__Exercise instructions__. List each line below that contains the word "Select", copying every such line in full, and match the word with its exact capitalization.

__Extracted data__.
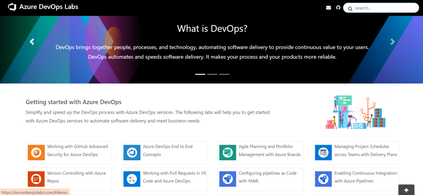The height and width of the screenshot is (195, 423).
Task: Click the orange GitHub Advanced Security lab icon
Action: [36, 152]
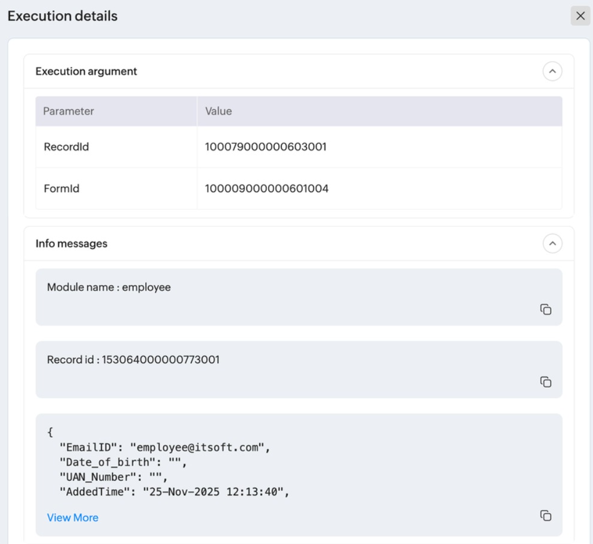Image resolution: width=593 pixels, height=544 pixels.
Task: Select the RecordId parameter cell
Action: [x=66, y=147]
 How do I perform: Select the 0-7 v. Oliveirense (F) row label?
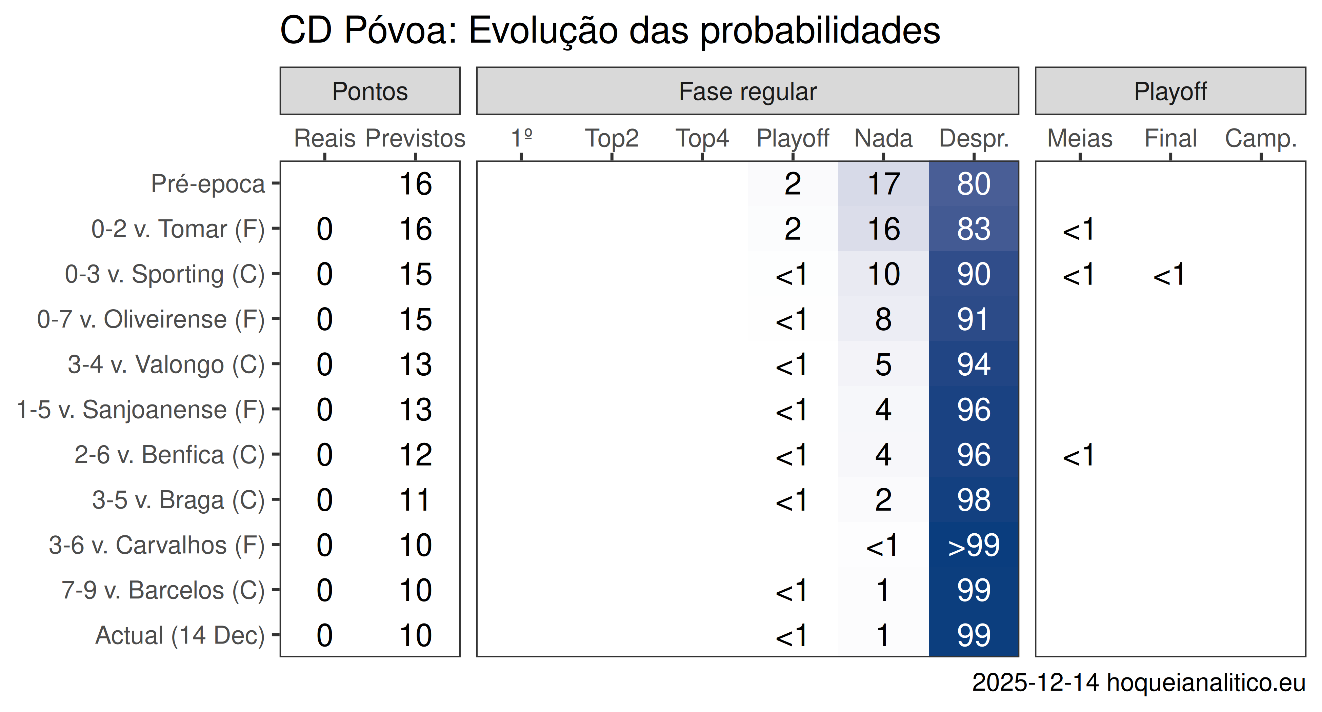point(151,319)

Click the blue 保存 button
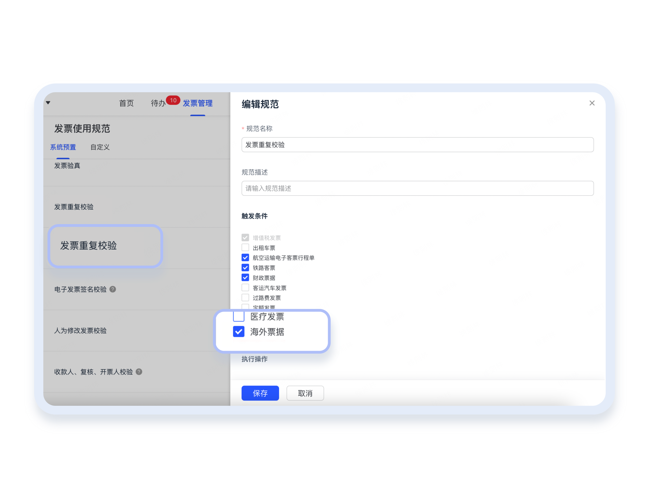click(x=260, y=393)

* * *

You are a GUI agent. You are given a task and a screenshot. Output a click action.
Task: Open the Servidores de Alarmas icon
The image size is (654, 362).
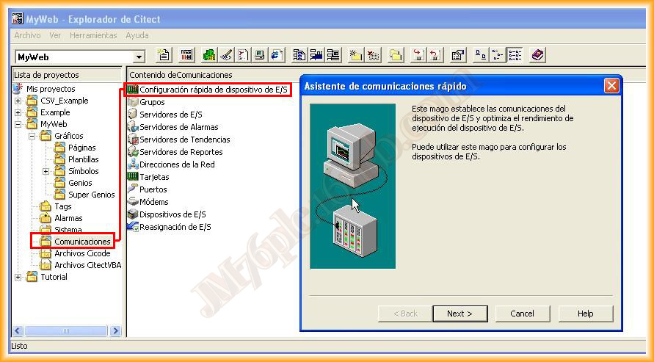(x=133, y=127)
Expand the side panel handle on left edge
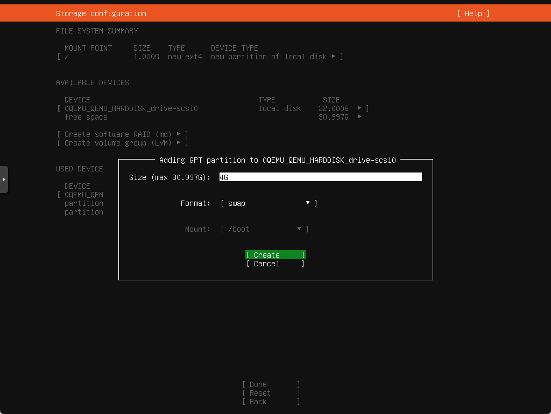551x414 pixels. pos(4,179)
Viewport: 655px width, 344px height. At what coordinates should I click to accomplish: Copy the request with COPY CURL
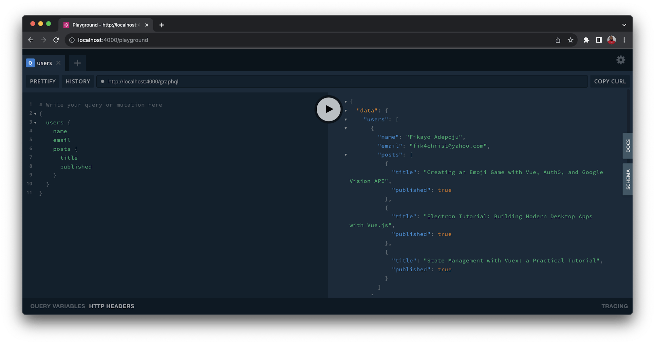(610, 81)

---

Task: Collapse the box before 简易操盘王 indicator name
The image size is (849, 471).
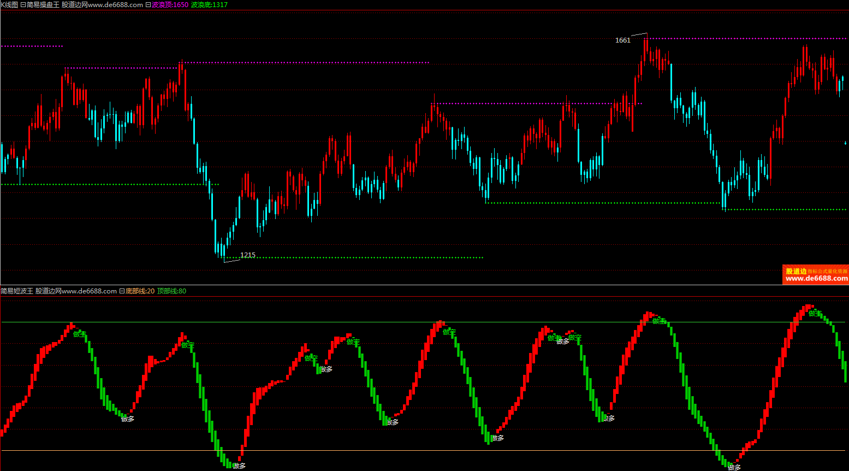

__Right answer__.
Task: Select the RecordId parameter cell
 How do I perform: Select the 0-7 v. Oliveirense (F) row label?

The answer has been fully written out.